By: Mark D. Milbrod, CLU, CLTC
Vice President, ASG
People are generally averse when it comes to discussing the purchase of life insurance. Let’s face it, it’s not a comfortable conversation to have. Being forced to peer into our mortality can turn anyone away.
People simply don’t want to talk about it. There can be several reasons that make someone not want to purchase or not want to talk about it. After all, we’re all going to live forever.
The fact is that S@@t Happens. Life’s what-ifs have their way of rearing its ugly head. People do get sick, accidents do happen and often we hide secrets.
I can’t tell you how many times we talked to a surviving spouse who had no idea about the finances and just didn’t know where to pick up the pieces after the loss of a major breadwinner and head of a household.

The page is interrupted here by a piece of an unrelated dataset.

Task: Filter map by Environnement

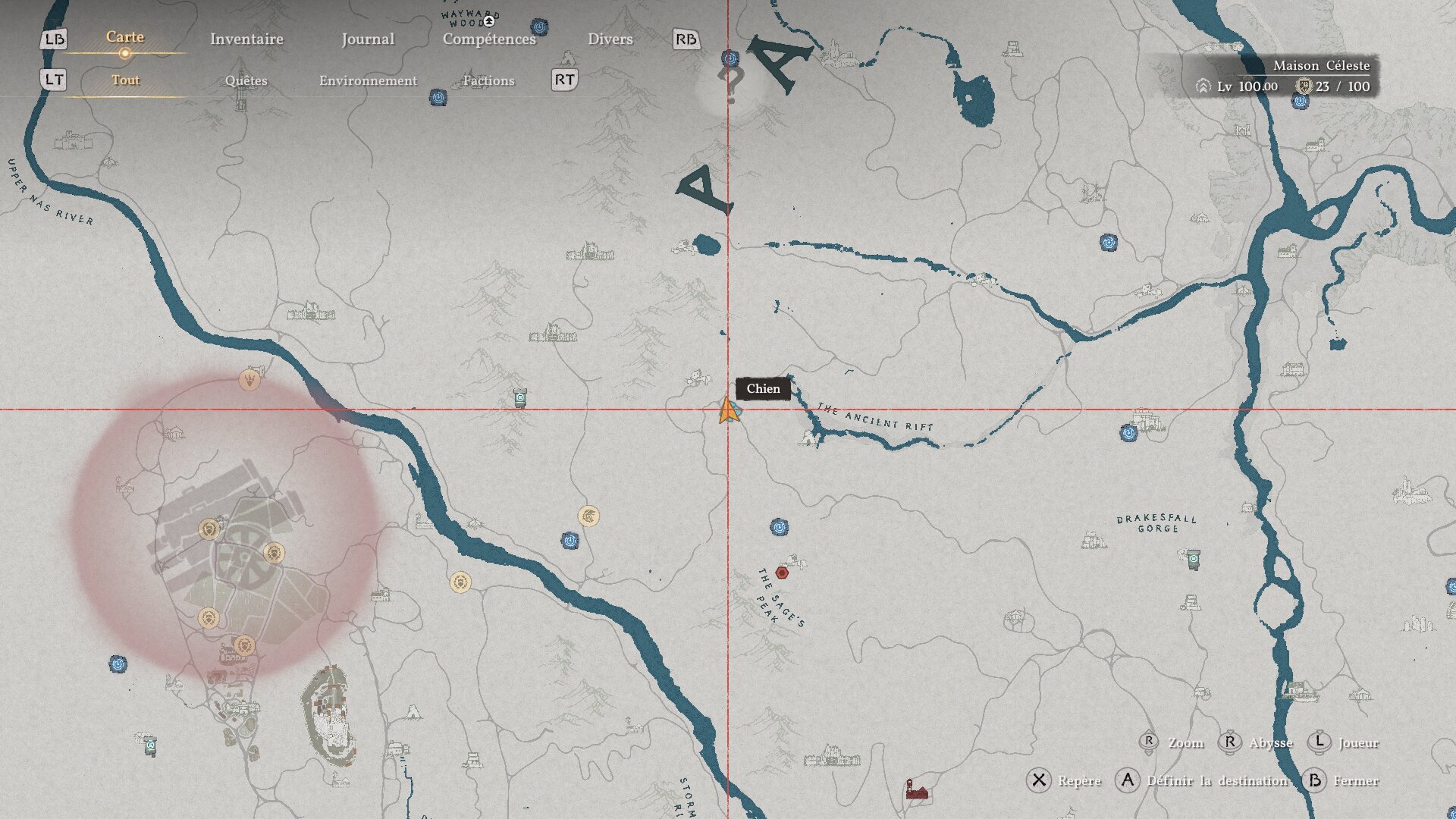Action: click(x=368, y=80)
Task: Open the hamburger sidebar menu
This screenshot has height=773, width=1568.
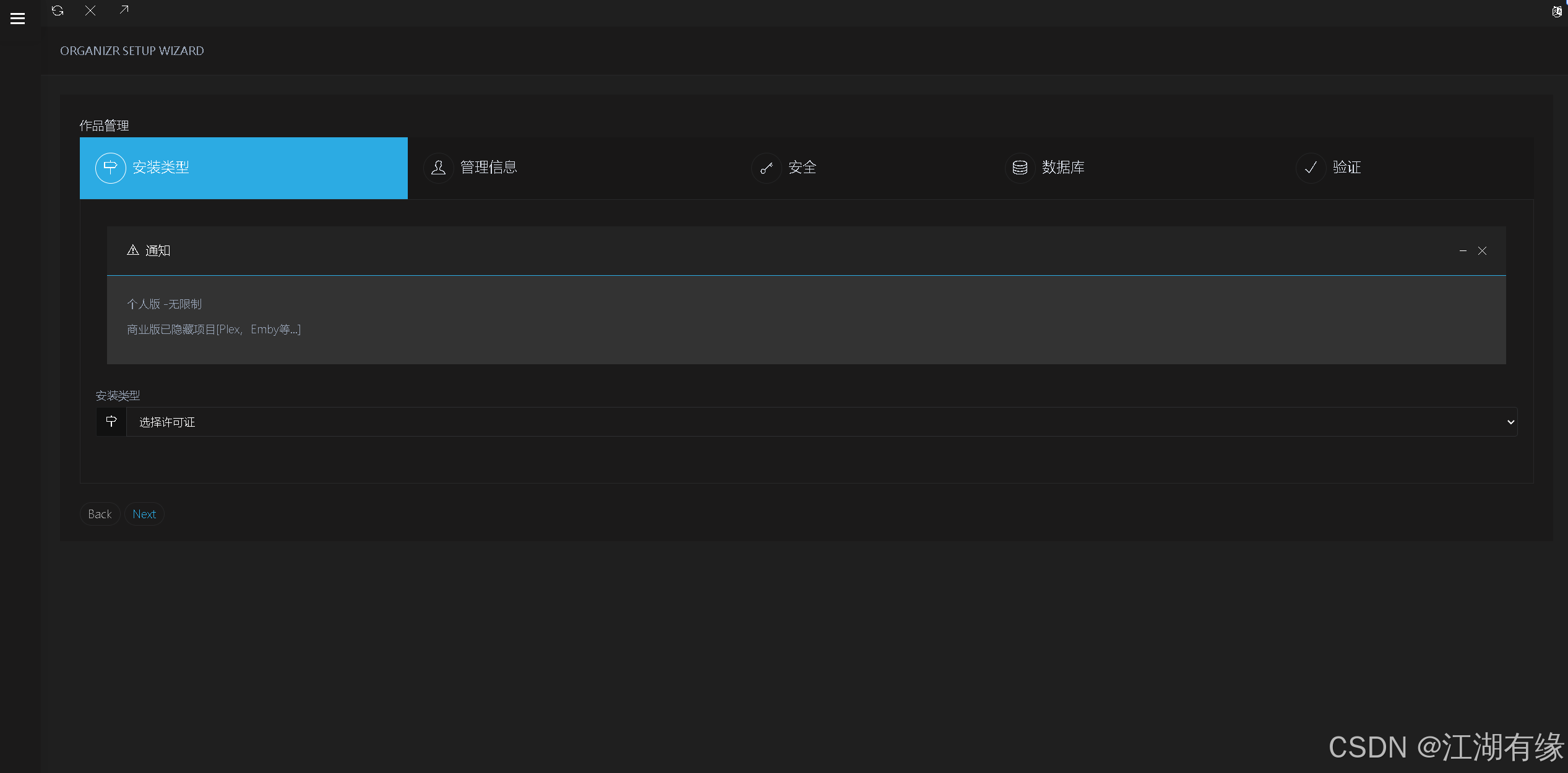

Often times one spouse controls the bills and finances and unbeknownst to the survivor, there are those secrets/messes left behind… The huge loan that was not known about, the business agreement made or worse yet, the lack of savings. The surviving spouse and kids can learn the hard way (and at the worst possible time), that these things existed.
Two situations come to mind…
We were handling a death claim for an insured. He was 55, married, and had two kids in college. His income was $125,000/year and his spouse was only making $35,000/year. He had a $250,000 life insurance policy. As it turns out, the family had minimal savings, heavy debt, and limited retirement assets. The wife had no idea of the amount of debt they carried, nor the lack of retirement savings. This scenario resulted in the selling of their home, the kids not being able to finish college in their current schools, and overall changed this family’s lifestyle for the worse.
Another situation involved a 44-year-old insured. He was married with two small children, ages 8 & 10. In this case, there was no life insurance other than a small $20,000 group benefit through his employer. There was also a large amount of debt in this scenario that the spouse had no idea about. The husband also had a hidden gambling issue and had squandered a great deal of their money away over the last few years before his death. It is unfortunate, but this family went through a huge adjustment, having to move out of their home and into a small apartment to adjust to their new reality.
Too many times we see GoFundMe drives started up for families in need like this. That may help for the short term (if you’re lucky), but overall there is often a tremendous financial hole that needs to be filled.
So what of those messes/secrets left behind? The two scenarios above show how Life Insurance is a great way to clean up those “messes.” I believe that people don’t intentionally want to leave their loved ones behind in shambles. They simply never get around to cleaning them up and/or don’t realize the true impact those secrets will leave in their wake.
Valentine’s Day is around the corner and in the spirit of that, people do have families they love and care about. When talking to that tough customer, share some stories about some of the messes that people have left behind. It may get one to think about their situation and perhaps want to clean up some of those messes or secrets they may have. Because in the end…
Life Insurance cleans up a lot of messes people leave behind.